Los
presentes mapas fueron difundidos en dos momentos temporales
distintos:
1.-En
el proceso de trabajo de la Red Científica de Comunalidad y Salud,
en la intersección del análisis multidisciplinario y movilizatorio
del proceso de respuesta solidaria ante la enfermedad COVID-19. Las
compañeras de IDAS difundieron la plataforma de la UNAM que permitía
acceder a los datos para la edición focalizada del distrito. Fueron
dos los principales puntos que se promovieron en ese primer
acercamiento al índice de vulnerabilidad ante Covid-19 en México:
a)
Que nuestra vulnerabilidad distrital va de Alta a Crítica. Los
municipios del distrito 26 Miahuatlán pueden tener efectos negativos
en la economías locales aún sin contagios por las propias medidas
de contención. Se debe evitar el contagio pues eso profundizaría la
precariedad económica.
b)
El rechazo a los megaproyectos que han despojado a nivel nacional del acceso al agua limpia y ambiente sano y que son foco de agravamiento
de vulnerabilidad.
2.-Las
muertes por COVID-19 en el municipio de Miahuatlán de P. Díaz así
como el incremento del contagio. La crítica a la lógica del Estado
se ha movilizado con el fortalecimiento de la unidad entre frentes,
organizaciones y colectivas. La respuesta en el acceso a la
información ha sido nula. Estos mapas son el primer adelanto de una
crítica más amplia que pretende aclarar el desarrollo neoliberal en
su crisis de salud pública que ya era sistemática por el despojo a
los bienes comunes de los pueblos originarios por los megaproyectos.
El
trabajo está siendo realizado por Rodolfo A. Ordaz Hernández.
El
presente es el fantasma del tiempo. La colectividad nos encuentra en
las crisis. El tiempo habla su propio lenguaje, el de la distancia.
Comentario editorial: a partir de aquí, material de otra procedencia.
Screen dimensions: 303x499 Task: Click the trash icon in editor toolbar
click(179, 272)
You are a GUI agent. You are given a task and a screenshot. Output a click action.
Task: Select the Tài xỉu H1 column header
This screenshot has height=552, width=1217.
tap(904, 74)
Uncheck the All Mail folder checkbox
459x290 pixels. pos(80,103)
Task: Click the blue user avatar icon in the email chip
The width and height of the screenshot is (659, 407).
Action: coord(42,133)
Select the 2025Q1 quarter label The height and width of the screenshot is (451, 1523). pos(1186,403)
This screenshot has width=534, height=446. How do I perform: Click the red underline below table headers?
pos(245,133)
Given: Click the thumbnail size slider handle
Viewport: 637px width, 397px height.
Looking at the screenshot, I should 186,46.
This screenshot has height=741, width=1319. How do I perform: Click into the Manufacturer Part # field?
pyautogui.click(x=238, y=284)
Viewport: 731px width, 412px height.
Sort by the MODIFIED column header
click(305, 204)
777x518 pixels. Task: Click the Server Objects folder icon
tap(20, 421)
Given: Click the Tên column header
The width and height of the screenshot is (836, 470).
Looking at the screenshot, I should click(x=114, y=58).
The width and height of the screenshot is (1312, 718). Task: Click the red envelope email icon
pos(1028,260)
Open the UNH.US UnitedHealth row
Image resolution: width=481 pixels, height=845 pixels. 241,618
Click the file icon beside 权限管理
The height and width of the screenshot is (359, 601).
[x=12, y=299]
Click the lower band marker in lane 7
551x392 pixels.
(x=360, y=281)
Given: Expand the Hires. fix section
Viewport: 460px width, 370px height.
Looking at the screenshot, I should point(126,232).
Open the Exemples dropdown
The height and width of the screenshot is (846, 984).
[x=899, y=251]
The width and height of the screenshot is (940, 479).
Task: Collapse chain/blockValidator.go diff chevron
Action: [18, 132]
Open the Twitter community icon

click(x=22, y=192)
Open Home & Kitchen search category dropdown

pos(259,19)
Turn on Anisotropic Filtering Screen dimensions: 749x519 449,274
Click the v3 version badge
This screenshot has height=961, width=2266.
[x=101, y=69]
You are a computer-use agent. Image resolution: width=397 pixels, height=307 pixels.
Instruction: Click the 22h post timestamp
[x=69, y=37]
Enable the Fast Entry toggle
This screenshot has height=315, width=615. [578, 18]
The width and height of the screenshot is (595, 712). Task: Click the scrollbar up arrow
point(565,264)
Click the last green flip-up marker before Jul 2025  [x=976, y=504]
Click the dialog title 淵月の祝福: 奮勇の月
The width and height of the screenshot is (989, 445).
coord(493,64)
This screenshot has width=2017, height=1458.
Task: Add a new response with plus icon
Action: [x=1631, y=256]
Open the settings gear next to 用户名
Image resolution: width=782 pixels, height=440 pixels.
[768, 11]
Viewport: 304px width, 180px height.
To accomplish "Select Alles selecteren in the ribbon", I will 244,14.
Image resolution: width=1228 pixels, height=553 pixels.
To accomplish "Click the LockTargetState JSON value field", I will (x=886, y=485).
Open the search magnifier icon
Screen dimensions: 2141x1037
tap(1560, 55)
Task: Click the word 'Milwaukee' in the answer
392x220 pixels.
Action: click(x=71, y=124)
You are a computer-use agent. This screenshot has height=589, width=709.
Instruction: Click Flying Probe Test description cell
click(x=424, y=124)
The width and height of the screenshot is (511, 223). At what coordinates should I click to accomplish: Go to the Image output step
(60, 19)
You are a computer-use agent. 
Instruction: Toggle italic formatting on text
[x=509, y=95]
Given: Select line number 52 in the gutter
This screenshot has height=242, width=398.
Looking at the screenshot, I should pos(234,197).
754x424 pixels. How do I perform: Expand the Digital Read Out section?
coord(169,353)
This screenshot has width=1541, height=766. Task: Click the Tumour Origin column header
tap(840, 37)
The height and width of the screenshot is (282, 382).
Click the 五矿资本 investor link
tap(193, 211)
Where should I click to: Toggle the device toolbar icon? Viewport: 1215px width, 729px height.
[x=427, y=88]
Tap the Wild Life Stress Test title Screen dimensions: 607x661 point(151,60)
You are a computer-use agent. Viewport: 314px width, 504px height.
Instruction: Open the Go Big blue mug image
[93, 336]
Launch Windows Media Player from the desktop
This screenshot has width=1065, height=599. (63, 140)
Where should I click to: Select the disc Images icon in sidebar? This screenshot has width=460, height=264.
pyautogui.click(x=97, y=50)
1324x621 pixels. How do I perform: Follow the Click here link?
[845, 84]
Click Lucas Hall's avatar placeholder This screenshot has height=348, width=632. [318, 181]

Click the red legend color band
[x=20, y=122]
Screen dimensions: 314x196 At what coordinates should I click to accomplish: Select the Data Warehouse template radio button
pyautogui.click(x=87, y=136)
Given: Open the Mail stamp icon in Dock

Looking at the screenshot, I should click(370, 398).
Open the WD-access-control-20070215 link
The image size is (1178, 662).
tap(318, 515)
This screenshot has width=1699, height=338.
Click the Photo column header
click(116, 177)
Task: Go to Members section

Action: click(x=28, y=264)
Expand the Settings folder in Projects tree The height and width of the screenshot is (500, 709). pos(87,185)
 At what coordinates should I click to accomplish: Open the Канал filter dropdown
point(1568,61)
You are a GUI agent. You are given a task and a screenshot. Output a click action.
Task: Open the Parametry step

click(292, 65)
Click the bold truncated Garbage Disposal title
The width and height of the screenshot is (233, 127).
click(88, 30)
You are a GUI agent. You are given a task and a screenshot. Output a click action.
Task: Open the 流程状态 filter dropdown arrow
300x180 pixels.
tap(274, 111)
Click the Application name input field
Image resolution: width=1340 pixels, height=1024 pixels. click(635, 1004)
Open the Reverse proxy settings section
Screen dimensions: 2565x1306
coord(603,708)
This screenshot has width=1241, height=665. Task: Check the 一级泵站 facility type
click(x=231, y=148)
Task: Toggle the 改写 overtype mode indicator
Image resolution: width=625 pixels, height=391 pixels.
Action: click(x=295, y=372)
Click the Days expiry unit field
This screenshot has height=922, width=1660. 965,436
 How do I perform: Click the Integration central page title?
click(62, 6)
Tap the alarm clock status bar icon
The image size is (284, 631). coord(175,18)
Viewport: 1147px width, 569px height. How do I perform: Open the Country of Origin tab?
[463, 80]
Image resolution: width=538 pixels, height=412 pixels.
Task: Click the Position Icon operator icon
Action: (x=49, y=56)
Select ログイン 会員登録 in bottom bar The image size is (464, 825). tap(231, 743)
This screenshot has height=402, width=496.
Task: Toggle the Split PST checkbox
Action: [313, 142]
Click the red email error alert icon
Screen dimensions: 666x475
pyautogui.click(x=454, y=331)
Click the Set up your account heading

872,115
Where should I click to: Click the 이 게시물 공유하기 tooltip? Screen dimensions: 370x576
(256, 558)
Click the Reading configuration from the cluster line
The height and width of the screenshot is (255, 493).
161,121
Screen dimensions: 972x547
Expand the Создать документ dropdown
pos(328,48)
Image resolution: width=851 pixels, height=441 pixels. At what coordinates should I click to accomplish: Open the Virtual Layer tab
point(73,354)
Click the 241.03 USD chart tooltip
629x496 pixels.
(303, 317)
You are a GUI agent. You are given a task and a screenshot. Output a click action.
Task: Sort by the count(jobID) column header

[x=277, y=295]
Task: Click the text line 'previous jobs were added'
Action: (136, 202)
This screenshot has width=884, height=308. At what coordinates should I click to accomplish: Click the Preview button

Nos hemos visto en el camino, antes de que todo sucediera. La
colectividad es el fantasma de los pasos, incluso el de las mismas
manos. Nadie realmente está preparado para la hecatombe, pero
vivimos en ella, sabiendo a tientas que está en la tierra.
La
muerte invisible es la creación del mismo sistema capitalista, todos
estamos ahí siendo sus fantasmas. La crisis volvió a tronar, ahora
su inexplicabilidad sobrevive en el silencio del pueblo, hemos visto
las utopías vivir en el paraíso terminal.
La
organización desde el fantasma del tiempo, hemos dado respuesta en
el alejamiento. Lo más fuerte es el silencio y la confianza, la voz
cortada de la verdad que nunca se acepta, la enfermedad
indescriptible porque es callada y mortífera. Los de abajo son los
de siempre: atemorizados, enojados, perdidos, los insalvables de la
hecatombe cotidiana por la destrucción capitalista. Regresamos
siempre al adiós de forma organizada. Las vertientes son múltiples
y el silencio será siempre el mismo: el de la muerte.
Nacen
los sueños cuando la vida está a punto de morir, como la flor que
brilla en el pantano. La crisis se resuelve en la movilidad, así
como su estancamiento hoy no los reprocha. Las semillas que brotan
del enojo son inestables, y el error del control es la subyacente
desaparición de la realidad conocida. Los ojos brotan y difieren
siempre su brillo, el corazón sigue palpitando.
La
colectividad es el sueño sin personeros, la sencilla muerte de lo
individualizante. Cada cosa surge de una necesidad, real o
fetichizante, destinada siempre a la finalidad.
Así
nace la Red Científica de Comunalidad y Salud, en el universo de la
duda que llamamos Sur, en ese carácter que no terminamos de
autocomprender. Los últimos dos meses han sido los del alejamiento y
los posibles reencuentros, principio y fin de la ruta babylon.
El
camino es interminable, nuestra solución no es totalizadora,
innecesaria tal vez, completamente mediática. La realidad de la
enfermedad sigue aislada y hermética. Los esfuerzos colectivos sin
embargo no deben ser minimizados, nos hemos demostrado nuestras más
profundas inquietudes en el desenlace biopolitico del territorio.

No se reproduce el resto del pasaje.